▶ _Task description_: List each line of the data in which the string "text" appears.

▶ _Available data_:

------------------------------------------------

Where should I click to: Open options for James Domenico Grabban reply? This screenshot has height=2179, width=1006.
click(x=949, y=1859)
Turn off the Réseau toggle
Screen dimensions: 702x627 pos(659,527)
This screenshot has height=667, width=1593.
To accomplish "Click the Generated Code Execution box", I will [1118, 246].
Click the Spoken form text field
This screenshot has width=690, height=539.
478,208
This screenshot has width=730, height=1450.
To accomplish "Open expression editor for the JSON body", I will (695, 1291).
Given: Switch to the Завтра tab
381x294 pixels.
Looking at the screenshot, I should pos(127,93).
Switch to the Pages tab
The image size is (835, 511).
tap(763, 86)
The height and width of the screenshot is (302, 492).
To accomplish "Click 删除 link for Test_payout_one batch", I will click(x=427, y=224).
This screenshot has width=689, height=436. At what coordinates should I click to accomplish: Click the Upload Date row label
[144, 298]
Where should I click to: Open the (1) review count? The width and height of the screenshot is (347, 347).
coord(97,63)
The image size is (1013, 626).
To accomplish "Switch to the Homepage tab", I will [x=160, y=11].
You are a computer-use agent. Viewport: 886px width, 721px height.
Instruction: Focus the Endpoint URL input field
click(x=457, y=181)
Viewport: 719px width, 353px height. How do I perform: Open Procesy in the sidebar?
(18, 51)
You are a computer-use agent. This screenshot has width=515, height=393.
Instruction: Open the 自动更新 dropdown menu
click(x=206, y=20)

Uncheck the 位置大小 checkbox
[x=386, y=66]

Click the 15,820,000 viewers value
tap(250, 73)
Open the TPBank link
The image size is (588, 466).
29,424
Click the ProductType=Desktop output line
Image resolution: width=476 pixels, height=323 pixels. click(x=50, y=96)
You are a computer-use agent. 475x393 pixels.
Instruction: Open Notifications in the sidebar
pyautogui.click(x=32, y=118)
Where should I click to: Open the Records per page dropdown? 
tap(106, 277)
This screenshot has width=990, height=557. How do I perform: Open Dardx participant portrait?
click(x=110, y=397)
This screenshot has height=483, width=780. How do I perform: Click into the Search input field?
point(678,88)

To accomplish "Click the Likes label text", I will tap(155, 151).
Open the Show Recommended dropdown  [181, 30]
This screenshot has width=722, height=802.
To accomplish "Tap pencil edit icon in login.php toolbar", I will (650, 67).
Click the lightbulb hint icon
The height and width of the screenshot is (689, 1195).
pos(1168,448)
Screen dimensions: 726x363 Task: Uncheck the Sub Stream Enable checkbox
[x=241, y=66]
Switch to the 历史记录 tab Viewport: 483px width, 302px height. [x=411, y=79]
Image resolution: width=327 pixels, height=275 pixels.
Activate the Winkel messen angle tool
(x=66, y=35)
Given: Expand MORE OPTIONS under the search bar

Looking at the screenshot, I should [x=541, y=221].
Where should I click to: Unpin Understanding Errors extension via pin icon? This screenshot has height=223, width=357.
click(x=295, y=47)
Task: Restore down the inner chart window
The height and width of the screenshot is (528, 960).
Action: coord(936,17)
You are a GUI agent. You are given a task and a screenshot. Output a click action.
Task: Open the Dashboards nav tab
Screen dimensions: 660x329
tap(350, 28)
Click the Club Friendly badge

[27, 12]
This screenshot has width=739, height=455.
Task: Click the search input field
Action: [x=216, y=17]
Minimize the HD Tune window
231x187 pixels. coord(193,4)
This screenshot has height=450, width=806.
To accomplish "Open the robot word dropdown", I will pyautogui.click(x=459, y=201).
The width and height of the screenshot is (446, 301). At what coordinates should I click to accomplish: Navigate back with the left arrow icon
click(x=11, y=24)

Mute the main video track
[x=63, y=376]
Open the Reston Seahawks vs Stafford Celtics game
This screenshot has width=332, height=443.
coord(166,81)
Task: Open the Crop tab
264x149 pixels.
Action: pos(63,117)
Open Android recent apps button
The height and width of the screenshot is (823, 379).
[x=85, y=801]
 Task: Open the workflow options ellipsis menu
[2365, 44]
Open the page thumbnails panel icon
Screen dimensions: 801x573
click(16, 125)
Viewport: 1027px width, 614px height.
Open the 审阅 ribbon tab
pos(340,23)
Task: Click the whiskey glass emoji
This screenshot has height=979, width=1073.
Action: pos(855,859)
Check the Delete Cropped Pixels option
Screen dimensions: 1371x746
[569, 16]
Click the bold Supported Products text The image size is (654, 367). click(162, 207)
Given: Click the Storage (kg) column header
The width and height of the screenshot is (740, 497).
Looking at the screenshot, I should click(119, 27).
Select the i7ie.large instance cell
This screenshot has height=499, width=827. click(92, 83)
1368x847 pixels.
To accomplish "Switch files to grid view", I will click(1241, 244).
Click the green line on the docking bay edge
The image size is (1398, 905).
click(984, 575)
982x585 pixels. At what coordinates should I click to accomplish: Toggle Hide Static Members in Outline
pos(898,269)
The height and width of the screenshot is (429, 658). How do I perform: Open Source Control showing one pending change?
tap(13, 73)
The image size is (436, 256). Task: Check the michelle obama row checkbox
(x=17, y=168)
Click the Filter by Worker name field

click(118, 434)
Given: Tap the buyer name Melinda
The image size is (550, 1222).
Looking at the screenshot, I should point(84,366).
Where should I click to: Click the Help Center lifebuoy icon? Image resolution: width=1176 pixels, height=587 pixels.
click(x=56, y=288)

------------------------------------------------

▶ _Answer to the problem_:
Click the Spoken form text field
To accomplish "Click the Likes label text", I will tap(155, 151).
Click the bold Supported Products text The image size is (654, 367). click(162, 207)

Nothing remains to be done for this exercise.